ゲスト/医療法人社団アスクトース 石丸歯科診療所 石丸 俊春 歯科院長

悪習癖とはなんですか?
 近年、ブラッシングなどの予防対策が定着し、虫歯や歯肉炎のある子どもが減ってきている一方で、歯並びや噛(か)み合わせに異常がある子どもは増えています。
 歯並びや噛み合わせの異常は、哺乳期~永久歯列完成期(12~13歳)の何げない癖や日常生活での行動、姿勢が原因となって起こることが多いのです。例えば、指しゃぶりをする癖があると、上下の歯が噛みあわない「開咬(かいこう)」が現れる確率が高くなり、また、頬づえやうつぶせ寝、口呼吸などをしている子どもは、顎の成長を妨げられ、下より上の前歯が飛び出している「上顎前突」、俗にいう「出っ歯」などになる恐れがあります。
 食習慣においては、左右のどちらかだけで噛む癖や、口を開けたまま、音をたてて食べる癖があると、噛み合わせに異常があらわれ、顔の左右のバランスが崩れてしまう可能性が高まります。ほんのささいなことでも、毎日の積み重ねが思わぬ悪影響を歯並び、噛み合わせに及ぼすことがあるのです。

悪習癖の改善について教えてください。
 子どもの時期から悪習癖を改善することによって、本来の正常な歯並びや噛み合わせへ導くことができます。そのため、子どもの悪習癖に気が付いたら、すぐにやめさせることが重要です。ただし、指しゃぶりなどの癖には心理的背景が関わっているケースも多いため、決して頭ごなしに叱ったりせずに、子どもの年齢、発育、周囲の環境に応じながら、やさしく指導していきましょう。
 口呼吸の改善には口唇閉鎖(口まわりの筋肉を鍛える)トレーニングが有効ですが、鼻疾患が原因の場合もあり、専門医による治療が必要なケースもあります。また、食習慣の改善には、まず親が正しい食事の見本を示すようにしましょう。

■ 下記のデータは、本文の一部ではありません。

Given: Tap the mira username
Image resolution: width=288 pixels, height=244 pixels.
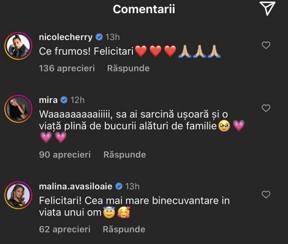Looking at the screenshot, I should pos(48,100).
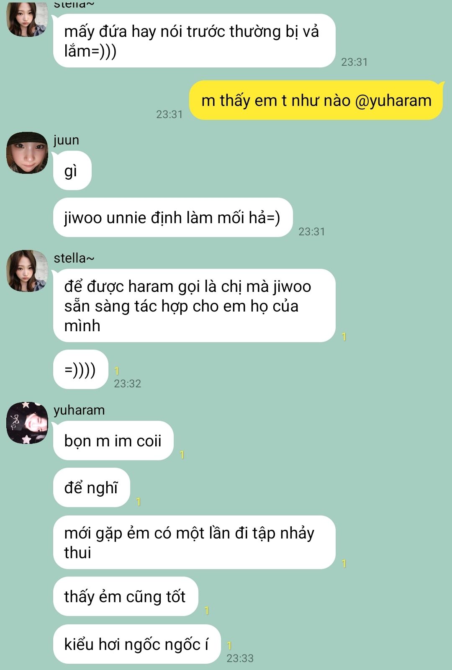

 子どもの悪習癖に気付いてあげるのは、一番身近にいる親の役割。心身ともに成長する時期なので、生活全体の中で「姿勢は悪くないか」「よく噛んで食事をしているか」「正しく鼻呼吸できているか」など、つぶさに見守っていく必要があります。また、歯が生えそろう2~3歳ころから、信頼できる“かかりつけ”の歯医者を見つけ、虫歯や歯肉炎などの異常がなくても、定期的に歯の生え方、生え替わりをチェックしてもらうことも大切です。